Yes, it was the one: the one who on that day had followed her mother out over the field, calling the begging call, more afraid to be left behind alone than to be under open sky. She seemed unhurt, healed.

One of those on the porch rolled tobacco into a white paper and put it in his mouth. Dar Oakley saw Moss’s daughter take notice of that; she stuck her head in that man’s direction, alert and waiting. When he took a match from a shirt pocket, her attention grew intense.
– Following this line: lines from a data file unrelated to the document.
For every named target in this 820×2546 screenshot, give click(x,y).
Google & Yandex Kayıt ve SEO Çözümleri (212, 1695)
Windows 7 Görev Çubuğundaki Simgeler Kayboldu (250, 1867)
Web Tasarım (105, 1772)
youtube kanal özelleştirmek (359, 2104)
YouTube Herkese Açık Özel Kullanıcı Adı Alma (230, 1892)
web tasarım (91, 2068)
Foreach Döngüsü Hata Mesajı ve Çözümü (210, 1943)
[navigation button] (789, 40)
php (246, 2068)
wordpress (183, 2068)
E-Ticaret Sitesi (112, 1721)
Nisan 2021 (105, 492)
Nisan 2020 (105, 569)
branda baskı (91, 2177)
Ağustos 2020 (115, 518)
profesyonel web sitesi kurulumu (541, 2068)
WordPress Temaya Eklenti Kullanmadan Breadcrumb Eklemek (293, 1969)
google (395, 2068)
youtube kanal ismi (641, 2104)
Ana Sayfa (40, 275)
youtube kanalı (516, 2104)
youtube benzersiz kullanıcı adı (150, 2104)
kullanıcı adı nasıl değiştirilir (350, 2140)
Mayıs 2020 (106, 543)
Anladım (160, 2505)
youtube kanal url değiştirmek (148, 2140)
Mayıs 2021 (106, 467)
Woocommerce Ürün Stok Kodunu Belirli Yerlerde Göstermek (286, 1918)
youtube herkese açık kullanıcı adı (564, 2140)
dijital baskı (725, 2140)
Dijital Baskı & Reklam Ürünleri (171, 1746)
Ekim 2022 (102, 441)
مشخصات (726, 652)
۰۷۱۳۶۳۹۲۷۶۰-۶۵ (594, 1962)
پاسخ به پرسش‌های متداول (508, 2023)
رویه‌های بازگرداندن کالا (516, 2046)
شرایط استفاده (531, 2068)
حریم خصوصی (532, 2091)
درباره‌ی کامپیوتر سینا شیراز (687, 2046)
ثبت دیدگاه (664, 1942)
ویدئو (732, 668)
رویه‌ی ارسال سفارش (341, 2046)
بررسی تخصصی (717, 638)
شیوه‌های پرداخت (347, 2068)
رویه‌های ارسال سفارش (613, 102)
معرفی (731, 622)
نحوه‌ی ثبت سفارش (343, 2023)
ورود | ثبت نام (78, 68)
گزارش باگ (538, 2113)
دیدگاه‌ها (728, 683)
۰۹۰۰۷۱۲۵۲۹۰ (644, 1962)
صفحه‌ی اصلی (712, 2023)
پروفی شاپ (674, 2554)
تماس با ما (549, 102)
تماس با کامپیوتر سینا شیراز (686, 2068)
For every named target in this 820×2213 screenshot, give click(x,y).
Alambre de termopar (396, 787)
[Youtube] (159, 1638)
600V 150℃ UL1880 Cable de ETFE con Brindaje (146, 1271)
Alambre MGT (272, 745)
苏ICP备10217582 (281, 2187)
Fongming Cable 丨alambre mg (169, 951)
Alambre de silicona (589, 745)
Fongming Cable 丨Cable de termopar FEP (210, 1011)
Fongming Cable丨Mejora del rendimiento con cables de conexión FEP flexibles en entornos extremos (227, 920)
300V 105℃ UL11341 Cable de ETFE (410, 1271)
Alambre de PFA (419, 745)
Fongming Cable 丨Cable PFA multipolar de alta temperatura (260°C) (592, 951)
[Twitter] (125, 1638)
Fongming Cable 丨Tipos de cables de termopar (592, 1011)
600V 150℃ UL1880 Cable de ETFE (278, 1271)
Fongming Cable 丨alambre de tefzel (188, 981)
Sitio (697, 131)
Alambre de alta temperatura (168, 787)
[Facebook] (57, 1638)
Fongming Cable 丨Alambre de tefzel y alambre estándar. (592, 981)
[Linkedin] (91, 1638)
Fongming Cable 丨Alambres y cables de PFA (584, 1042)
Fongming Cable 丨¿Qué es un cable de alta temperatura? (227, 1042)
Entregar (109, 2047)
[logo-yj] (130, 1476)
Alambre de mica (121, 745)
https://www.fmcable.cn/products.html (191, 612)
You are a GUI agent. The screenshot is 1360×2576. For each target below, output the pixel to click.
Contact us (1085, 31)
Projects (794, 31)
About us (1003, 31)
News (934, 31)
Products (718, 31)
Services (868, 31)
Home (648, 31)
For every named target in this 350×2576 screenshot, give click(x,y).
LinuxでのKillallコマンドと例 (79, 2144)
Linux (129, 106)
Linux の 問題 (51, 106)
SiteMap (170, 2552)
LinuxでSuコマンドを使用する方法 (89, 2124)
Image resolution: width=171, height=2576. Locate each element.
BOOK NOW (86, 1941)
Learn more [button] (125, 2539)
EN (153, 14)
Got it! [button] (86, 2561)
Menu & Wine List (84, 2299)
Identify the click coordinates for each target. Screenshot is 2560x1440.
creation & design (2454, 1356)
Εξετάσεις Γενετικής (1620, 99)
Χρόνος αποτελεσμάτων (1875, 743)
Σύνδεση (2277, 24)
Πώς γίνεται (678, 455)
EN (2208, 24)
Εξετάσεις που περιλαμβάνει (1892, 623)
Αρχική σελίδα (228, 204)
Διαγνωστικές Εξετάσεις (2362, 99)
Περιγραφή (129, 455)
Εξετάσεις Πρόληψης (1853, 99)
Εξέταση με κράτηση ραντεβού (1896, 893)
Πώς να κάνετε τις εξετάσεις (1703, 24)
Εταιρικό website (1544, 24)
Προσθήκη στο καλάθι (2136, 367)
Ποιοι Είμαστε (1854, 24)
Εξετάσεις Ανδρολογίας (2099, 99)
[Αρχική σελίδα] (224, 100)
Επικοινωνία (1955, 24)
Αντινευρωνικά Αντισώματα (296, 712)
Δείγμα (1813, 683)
So did Dar Oakley’s attention on her. The match—that little secret fire that People now kept about them—was struck on the porch pillar, sizzled and flamed orange, then yellow, and he touched it to the tobacco and shook it out. Dr. Hergesheimer’s eyes were on the Crow, a smile of deviltry in his black beard, and a couple of others also seemed to think that something amusing was up—and the little Crow, unable to bear it longer, dove to the man and with a neat, swift gesture that reminded Dar Oakley of her mother, snatched the burning, smoking thing from his mouth and flew to her perch with it. Everyone except the stunned one who’d lost his smoke exploded in glee.